Бабушку это кольнуло: она терпеть не могла этого новомодного тогда у нас слова, под которым, по ее своеобразным понятиям, пробирался в русское общество самый пустой и вредный вздор, в целях достижения которого затевали майораты.
– Что это за аристократия? Где эта аристократия? Никакой этой пустой затеи у нас в России не было и нет, да и быть не должно.
– Почему же вы так говорите? – спросил несколько сконфуженный граф.
– Говорю так потому, что так думаю, а думаю так потому, что на свою русскую природу надеюсь, ибо доброю ее почитаю и знаю, что русский человек никогда того не захочет, чтобы всех детей для одного заделить. Петр Первый этого желал и не достиг – будто как сам бог этому противился: кто заведет майорат, глядишь, и род вымирает; ясно господь глаголет: сие ему неугодное и нам не нужно. У нас есть знать, именитые роды, от знатных дел и услуг предков государству прославившиеся; вот это помнить надо, а у нас родовое-то все с Петра раскрадено да в посмех дано. Дворянство через то страдает, что прибыльщики да компанейщики не за заслуги в дворяне попадать стали, а за прислужничество; старая же знать, мало честь соблюдая, с ними мешалась. Толстой, да Меншиков, да Шафиров всем путь показали к барышничеству. Меншикову да Шафирову это не диво – оба выскочки, а Толстому стыд. Да и сам Таврический через подставных людей в откупах участвовал, а Соловой уже и прямо открыто в это дело сунулся, да за собой повел и Юрия Долгорукого и Гагарина с Куракиным. Не погнушались заодно идти с Походяшевыми, Хлюстиными, Ворожейкиными да Кондолинцевыми. И довели дело до такой наглости, что через них купец Курчанинов дерзнул правительству предложение сделать пятьдесят миллионов прирастить, чтоб ему бороды на откуп дали. Позье бриллиантщик всем, кто к нему цугом приезжал, отказывал, потому что брали, да и не платили; а Иван Васильич, князь Одоевский, тайный советник был и вотчинной коллегии президент, а до того замотался, что всех крестьян продал: крепостных музыкантов играть по дворам посылал и тем жил, а потом и этих своих кормильцев продал да стал с карточных столов деньги красть… Не раз бит… Рюриков-то потомок: помилуйте, какую отсель теперь аристократию выводить! Нет, нам эта багатель не к прибыли: нам надо помнить, что горе тому, у кого имя важнее дел его…
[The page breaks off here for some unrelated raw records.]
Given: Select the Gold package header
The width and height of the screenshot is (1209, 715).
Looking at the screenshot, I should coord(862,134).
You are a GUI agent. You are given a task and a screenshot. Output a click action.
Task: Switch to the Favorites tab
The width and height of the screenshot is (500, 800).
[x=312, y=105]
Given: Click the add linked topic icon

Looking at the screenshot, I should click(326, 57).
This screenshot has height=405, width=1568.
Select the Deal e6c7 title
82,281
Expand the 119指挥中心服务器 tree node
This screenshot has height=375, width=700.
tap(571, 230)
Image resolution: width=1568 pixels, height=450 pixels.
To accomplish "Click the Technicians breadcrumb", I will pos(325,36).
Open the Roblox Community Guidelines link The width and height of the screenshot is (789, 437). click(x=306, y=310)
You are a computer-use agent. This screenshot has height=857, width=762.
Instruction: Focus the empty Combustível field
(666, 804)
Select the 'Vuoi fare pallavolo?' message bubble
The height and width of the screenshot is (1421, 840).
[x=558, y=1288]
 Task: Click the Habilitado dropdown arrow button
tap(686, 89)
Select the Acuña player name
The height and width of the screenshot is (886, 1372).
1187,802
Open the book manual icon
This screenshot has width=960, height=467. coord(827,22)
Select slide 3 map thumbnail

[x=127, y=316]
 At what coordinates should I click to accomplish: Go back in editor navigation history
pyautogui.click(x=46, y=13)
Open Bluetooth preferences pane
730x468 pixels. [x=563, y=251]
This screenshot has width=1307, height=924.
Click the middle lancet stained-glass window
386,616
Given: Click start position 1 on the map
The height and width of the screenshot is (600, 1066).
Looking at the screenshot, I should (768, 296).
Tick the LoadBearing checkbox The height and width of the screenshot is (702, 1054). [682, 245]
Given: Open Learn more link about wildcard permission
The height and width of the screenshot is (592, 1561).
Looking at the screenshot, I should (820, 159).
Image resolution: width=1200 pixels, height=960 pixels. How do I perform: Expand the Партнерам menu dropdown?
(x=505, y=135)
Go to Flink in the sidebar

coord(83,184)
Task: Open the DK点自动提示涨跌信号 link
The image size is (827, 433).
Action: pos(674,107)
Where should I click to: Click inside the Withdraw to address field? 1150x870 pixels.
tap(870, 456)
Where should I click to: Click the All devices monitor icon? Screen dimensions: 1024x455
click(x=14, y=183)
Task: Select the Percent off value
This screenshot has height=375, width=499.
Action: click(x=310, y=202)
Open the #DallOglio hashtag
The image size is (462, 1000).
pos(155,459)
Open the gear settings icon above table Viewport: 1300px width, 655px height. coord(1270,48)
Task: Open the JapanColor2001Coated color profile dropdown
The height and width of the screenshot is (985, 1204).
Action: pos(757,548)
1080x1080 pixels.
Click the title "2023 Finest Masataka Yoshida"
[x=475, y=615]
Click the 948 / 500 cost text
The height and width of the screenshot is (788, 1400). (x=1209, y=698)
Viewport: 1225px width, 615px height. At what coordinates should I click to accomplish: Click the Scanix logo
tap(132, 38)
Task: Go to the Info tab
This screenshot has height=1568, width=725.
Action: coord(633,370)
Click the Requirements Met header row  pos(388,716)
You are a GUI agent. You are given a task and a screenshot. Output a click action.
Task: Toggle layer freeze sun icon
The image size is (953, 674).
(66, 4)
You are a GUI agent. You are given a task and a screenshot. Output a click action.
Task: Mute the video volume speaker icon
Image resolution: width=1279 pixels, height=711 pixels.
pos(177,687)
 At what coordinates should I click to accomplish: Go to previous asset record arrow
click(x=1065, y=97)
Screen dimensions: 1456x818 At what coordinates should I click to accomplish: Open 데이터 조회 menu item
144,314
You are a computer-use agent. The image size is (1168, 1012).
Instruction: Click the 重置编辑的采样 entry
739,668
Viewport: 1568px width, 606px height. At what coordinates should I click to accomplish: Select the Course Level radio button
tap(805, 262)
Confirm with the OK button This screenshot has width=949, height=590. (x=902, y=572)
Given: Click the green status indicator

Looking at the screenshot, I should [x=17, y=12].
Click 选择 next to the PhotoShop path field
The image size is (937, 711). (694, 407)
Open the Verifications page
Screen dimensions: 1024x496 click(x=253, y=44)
– Во всяком случае, – заметил граф, – как ни плохи иные отдельные лица, а поместное дворянство все-таки вечная сила…
– Нет, не вечная, – отвечала княгиня. – Что тут вечного: зрячий да слабый на слепого да сильного сел, да и едет. Наше крепостное владение – это слепой безногого возит. Это не вечно так будет: слепой прозрит, а зрячий совсем расслабнет, если раньше на своих ногах идти не научится… Говорят, будто правнук Головина хочет свое имение Воротынец в лотерею разыгрывать?
– Это верно.
– Господи боже мой!.. Этакого срама на Руси еще не было… Пять тысяч живых людей в лотерею пустить!
Граф уже глядел на пессимистку скучным и утомленным взглядом и, не зная, куда с ней далее повернуть, молвил:
– Вы мнительны, княгиня: в России есть прекрасные дворяне!
– Есть, – отвечала бабушка, – и я сама имею счастие многих знать с духом и с благородным сердцем, но только все они вроссыпь приходят… Склейки нет, без призвания к делу наша дворянская сила в пустоцвет идет, а заботливые люди чудаками кажутся. Вон у меня человека видите… вон тот, что у окна с предводителем стоит разговаривает… Рогожин, бедный дворянин, весьма замечательный.
– Это вон тот… рыжий, кривой, в куртке?
– Да; это у него костюм такой… Он весь оригинальный: сам золотой, а глаза были изумрудные, – теперь один остался, но он очень благороден и в чудака обратился.
– Как он худ, точно meurt de faim.[8 - Умирает с голода (франц.)]
– Да, все с ним бывает, – отвечала бабушка, – он и голодает подчас и в горах, вертепах и в пропастях скрывается, а все в себе настоящий благородный дух бережет. Это, что я вам о захудавшей нашей знати сказала, я себе не приписываю: это я все от него знаю. Это он всё нам все эти сказания проповедует… Стыдит нас.